On a personal level, I'm happy to continue to win titles but I am still only 31, and I still have a good few years and some unfinished business. This includes winning the AFF Suzuki Cup again with the Lions and qualifying for the Asian Cup.
I think the national team have been in transition for way too long. After we last won the 2012 Suzuki Cup, and we didn't really know where we were heading. We had good senior players back then and then coach Bernd Stange came in and wanted to use young players. That was not necessarily a bad thing, but I felt we threw many of them into the deep end too soon.
A more gradual approach would have been more beneficial as the likes of Mustafic Fahrudin and Daniel Bennett could still contribute. But we didn't really build on the 2012 success.
Hariss acknowledges there is still room for improvement for Singapore football, but it is also still possible for local players to succeed. Photo: Football Association of Singapore (FAS)
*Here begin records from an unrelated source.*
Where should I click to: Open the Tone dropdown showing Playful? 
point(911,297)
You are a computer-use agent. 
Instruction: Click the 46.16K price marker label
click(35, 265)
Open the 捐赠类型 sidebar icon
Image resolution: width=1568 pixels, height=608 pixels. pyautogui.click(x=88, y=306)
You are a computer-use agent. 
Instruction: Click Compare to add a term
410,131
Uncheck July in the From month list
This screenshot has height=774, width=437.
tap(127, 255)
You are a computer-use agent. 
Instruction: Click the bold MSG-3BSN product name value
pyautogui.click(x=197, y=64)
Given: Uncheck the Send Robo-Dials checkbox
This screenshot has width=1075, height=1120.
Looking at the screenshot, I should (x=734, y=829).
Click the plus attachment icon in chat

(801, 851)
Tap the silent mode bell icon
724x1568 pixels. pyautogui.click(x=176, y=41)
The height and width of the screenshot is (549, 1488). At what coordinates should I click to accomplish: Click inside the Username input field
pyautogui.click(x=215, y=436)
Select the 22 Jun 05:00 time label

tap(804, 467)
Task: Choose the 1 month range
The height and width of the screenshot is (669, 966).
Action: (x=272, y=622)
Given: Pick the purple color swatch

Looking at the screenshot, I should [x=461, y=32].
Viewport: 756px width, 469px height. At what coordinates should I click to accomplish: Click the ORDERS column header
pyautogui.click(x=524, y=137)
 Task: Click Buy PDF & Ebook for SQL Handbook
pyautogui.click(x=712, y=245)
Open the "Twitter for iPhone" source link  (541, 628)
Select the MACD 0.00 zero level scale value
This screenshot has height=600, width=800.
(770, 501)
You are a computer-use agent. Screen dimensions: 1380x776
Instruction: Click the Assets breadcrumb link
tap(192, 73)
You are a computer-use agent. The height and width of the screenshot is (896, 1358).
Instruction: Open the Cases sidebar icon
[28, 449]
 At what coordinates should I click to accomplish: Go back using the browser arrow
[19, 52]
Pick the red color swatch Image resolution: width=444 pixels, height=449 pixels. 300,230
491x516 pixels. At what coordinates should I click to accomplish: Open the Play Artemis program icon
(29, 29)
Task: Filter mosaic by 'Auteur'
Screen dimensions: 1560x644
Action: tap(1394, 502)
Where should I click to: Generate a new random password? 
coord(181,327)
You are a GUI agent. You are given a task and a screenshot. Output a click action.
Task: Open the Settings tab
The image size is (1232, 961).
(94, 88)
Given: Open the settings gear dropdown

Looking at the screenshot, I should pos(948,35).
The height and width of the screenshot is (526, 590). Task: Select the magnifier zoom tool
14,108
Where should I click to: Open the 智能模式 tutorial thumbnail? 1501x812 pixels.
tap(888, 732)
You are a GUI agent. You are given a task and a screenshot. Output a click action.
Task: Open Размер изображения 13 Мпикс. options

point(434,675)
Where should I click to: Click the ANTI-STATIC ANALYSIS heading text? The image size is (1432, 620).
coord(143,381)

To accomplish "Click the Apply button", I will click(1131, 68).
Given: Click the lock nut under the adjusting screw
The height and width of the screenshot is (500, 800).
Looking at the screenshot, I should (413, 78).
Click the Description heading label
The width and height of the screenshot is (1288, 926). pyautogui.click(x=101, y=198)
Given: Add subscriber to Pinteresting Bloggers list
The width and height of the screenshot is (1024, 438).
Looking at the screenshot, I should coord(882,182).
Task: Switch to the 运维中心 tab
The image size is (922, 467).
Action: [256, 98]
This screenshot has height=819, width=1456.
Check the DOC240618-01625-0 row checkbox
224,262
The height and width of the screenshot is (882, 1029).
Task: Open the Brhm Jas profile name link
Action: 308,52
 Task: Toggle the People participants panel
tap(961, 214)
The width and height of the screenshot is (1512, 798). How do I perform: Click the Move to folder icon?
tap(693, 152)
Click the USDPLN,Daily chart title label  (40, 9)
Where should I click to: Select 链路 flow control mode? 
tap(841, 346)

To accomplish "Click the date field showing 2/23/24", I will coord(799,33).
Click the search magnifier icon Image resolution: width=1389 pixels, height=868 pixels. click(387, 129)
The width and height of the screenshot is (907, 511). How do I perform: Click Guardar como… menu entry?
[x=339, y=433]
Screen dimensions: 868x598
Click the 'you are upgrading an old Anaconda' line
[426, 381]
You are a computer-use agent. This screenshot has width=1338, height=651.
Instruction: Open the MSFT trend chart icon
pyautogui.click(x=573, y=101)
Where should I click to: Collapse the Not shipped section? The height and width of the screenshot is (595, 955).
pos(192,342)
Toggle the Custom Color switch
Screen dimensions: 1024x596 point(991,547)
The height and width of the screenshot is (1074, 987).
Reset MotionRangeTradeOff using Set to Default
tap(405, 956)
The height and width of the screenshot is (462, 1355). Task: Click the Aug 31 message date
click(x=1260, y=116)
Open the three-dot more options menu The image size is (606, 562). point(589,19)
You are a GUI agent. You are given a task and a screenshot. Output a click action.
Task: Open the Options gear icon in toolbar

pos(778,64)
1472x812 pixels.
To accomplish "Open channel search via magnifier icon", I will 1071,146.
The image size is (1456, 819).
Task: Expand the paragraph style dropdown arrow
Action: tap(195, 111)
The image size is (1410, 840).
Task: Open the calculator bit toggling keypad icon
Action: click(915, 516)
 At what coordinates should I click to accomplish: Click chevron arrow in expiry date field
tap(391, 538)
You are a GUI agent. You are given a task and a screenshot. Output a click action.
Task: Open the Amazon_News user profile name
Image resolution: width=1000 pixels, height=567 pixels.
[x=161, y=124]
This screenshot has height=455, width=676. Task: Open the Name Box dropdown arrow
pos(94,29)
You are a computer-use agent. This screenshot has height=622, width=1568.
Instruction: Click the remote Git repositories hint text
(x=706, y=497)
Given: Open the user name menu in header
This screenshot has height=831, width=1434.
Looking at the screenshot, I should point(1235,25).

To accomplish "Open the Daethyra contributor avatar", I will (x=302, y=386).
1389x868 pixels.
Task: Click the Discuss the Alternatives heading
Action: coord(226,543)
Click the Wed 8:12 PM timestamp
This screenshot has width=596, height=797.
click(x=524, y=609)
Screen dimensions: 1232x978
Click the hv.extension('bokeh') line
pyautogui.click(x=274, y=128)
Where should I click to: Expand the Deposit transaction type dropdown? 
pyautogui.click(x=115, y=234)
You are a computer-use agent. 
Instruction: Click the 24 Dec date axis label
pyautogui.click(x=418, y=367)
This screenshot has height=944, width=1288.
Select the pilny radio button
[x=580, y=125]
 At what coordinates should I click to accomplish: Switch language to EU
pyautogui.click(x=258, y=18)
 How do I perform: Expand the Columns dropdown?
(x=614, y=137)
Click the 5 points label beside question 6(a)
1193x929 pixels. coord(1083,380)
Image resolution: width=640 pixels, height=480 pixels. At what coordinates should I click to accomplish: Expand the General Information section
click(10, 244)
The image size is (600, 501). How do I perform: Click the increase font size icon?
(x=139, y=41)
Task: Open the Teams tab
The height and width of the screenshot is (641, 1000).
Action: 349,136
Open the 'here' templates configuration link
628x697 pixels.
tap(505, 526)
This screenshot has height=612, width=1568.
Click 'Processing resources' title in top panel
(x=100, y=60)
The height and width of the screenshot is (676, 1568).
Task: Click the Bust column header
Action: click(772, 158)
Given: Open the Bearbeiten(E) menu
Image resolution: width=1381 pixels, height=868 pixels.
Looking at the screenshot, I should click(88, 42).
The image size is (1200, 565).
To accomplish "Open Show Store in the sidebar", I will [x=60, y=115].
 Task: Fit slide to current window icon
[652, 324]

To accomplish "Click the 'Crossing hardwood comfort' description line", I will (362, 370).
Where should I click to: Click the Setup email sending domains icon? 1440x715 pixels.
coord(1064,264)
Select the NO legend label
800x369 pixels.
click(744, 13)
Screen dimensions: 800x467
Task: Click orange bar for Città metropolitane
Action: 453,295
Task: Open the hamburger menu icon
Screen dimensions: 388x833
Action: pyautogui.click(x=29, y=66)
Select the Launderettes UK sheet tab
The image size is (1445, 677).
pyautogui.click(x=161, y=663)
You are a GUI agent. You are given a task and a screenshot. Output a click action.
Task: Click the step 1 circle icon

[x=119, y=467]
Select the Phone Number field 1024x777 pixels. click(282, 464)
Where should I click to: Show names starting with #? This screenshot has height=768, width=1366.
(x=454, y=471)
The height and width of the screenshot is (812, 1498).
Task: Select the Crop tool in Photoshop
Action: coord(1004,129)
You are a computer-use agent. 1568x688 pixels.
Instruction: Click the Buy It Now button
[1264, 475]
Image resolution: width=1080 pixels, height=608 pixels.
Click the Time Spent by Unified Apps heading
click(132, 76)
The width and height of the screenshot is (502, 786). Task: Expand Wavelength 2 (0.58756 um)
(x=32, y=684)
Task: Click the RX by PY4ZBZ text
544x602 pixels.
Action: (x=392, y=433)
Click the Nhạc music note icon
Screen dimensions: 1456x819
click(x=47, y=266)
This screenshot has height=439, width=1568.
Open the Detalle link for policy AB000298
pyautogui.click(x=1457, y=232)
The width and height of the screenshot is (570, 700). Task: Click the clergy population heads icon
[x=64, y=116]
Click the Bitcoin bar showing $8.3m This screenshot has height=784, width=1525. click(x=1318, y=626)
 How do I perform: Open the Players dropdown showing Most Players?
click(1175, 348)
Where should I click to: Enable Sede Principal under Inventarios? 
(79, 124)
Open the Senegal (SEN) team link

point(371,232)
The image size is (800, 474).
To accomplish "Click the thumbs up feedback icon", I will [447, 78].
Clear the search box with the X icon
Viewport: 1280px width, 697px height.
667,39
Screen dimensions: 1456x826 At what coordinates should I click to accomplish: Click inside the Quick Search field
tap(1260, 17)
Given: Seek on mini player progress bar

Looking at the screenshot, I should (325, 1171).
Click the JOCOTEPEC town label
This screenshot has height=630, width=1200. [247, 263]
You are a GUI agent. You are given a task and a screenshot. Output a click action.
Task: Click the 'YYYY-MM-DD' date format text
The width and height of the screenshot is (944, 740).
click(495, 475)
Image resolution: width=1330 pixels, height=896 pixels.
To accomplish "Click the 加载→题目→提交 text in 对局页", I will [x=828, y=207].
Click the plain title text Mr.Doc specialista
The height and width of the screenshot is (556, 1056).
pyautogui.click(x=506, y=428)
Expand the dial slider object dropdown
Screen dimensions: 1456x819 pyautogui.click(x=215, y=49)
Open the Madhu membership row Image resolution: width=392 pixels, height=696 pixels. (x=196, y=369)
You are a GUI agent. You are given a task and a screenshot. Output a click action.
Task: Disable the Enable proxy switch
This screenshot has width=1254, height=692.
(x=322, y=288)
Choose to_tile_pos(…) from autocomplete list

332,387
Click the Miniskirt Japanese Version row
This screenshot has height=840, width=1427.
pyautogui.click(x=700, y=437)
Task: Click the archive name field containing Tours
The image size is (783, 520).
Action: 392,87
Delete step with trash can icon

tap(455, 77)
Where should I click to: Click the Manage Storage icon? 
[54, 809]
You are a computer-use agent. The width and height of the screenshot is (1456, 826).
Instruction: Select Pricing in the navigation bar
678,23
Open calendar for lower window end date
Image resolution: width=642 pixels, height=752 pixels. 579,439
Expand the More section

Looking back, when I was first trying to break into the national team, I didn't get into the starting 11 for two to three years as I had the likes of Fahrudin, John Wilkinson, Shi Jiayi and Isa Halim ahead of me. But I learnt a lot from them while working hard to prove I deserved to play.
Now, with Coach Tatsuma Yoshida at the helm, I think we are on to something good. We have been playing some confident attacking football but the pandemic halted our progress.
I feel we have a good group of players now. Sure, teams like Vietnam and Thailand have a bigger pool of strong individual players in South-east Asia, but one of our strengths has always been that we are stronger than the sum of our parts.
Never give up on your dreams
But for most parts, I have been fortunate in my career although you also have to make your own luck and I had to work hard on and off the pitch.
Some people may think that it is not worth chasing a football dream in Singapore, but I beg to differ. Sure, there is still room for improvement for Singapore football, but it is possible for local players to succeed while preparing for life after football. There are also more opportunities than before to play in the region and beyond.
I want to encourage young footballers and their parents to look at the bigger picture and understand that there are skills and values from playing football and the pursuit of professional football that can be applied in life.
As with many things in life, there will be ups and downs, but few things are as fulfilling as making a career out of your passion.
We are again hosting the Suzuki Cup next month. It will be nice playing in front of a home crowd. It will not be an easy campaign for sure, but I'm confident of our abilities to put up a good fight.
After breaking my leg in the group stage of the 2012 edition, I am itching to play in this campaign and lead the Lions to victory. But we need you, the fans to be behind us.